The preface to Gogol's tales, newly translated into excellent English by Richard Pevear and his wife, Larissa Volokhonsky, suggests how Gogol has been read and misread, praised and dispraised. The Russian critic Belinsky thought Gogol's strange story "The Portrait" wouldn't have been "boring and ridiculous" if it were rational, whereas Nabokov thought Gogol succeeded when he was visionary, not rational, as in the grimly fantastic story "The Overcoat." Critical disparity is typical of comments on Gogol who, in different cultural and political contexts, has been considered a realist, romantic, revolutionary, conservative, nihilist, formalist, surrealist and, by a few writers, more or less insane. Simon Karlinsky's superb study, "The Sexual Labyrinth of Nikolai Gogol," focuses on Gogol's homosexuality.
In his preface to the new translation, Pevear makes an effort to discuss Gogol's work without giving provenance to politics, genres, styles, sex or other matters outside the words on the page. He suggests that Gogol's work is antithetical to ordinary ideas of meaning. Critics such as Belinsky, looking for social significance, miss this possibility. Nabokov, who missed nothing, was simply unsympathetic to Gogol's licentious inventiveness, and while he found much to admire, thought most of Gogol juvenile. Readers more tolerant than Nabokov will find even the earliest of Gogol's stories entertaining, as did his contemporaries, who, while praising him for originality and humor, didn't always know what to make of him. Pevear says, "Gogol was made uneasy by his own works." It seems apparent, then, like his heartbreaking narrator in "The Diary of a Madman," Gogol didn't know what to make of himself.
Pevear says Gogol's "discovery of the unaccountable, of the absence of an experience to be passed on, left him permanently surprised. His work was the invention of forms to express it." The observation is interesting and gracefully put. It stops short of saying Gogol found ways of saying there is nothing to say. It is notable that, like fairy tales, some of Gogol's stories--which are told in a cheery voice--are full of violence, supernatural terrors and desecrations of the relation between colleagues, friends, lovers, family members, et al. In effect, they compel attention while defeating rational understanding, the distinguishing characteristic of madness, Gogol's recurrent subject.
This mad dynamic appears in "The Portrait," a strange story over which Gogol labored long. It is about a compelling artistic image that exudes a weird influence and causes derangement. The image, one supposes, is of himself. A similar idea about images appears in the Old Testament, in the opposition of God's law and the self-indulgent golden calf, an image in the evil sense that Gogol had in mind. A famous distrust of images is also in Plato's "Republic," but it is odd to find it in Gogol, who spent much of his life making images and was neither Greek nor Jew; while Christianity, his faith, has often been associated with images, the cross itself being one.

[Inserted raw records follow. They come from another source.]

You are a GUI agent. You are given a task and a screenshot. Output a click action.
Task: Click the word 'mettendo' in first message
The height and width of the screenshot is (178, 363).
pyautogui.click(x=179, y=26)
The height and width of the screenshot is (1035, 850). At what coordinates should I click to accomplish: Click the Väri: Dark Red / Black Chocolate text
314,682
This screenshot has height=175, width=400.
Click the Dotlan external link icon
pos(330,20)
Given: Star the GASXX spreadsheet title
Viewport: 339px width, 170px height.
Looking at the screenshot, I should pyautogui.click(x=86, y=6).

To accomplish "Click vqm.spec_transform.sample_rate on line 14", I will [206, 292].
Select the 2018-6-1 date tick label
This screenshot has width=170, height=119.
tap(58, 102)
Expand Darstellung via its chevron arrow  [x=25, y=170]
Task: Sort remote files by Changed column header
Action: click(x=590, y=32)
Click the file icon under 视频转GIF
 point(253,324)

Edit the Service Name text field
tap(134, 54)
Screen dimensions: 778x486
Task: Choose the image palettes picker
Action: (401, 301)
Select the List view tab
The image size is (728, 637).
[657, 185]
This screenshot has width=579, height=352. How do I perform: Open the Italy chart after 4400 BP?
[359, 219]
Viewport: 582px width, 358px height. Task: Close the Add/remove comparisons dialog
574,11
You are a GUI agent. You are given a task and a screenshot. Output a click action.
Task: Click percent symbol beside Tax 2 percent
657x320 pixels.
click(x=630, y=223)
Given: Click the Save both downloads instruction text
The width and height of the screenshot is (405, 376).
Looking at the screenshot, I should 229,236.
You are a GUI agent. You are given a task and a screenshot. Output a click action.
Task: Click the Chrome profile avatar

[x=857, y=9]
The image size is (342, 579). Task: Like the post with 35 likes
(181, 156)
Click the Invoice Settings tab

Gogol's stories have influenced writers from Dostoevsky to Kafka. His influence appears even in such contemporaries as Isaac Bashevis Singer, among the greatest storytellers, though Gogol himself might be included among anti-storytellers who deal with caricatures and grotesques rather than with characters, and exhibit high-spirited comical indifference to the traditional expectations and gratifications of a story. In Gogol's work, you don't usually find a series of events, each leading to the next until an ending arrives that seems both unpredictable and inevitable. He tends to be multifariously digressive, his chatty narrator sometimes making self-conscious jokes and talking mainly for the sake of talking, rather as if he doesn't want to get into the story lest he might actually have to tell it and bring it to an end.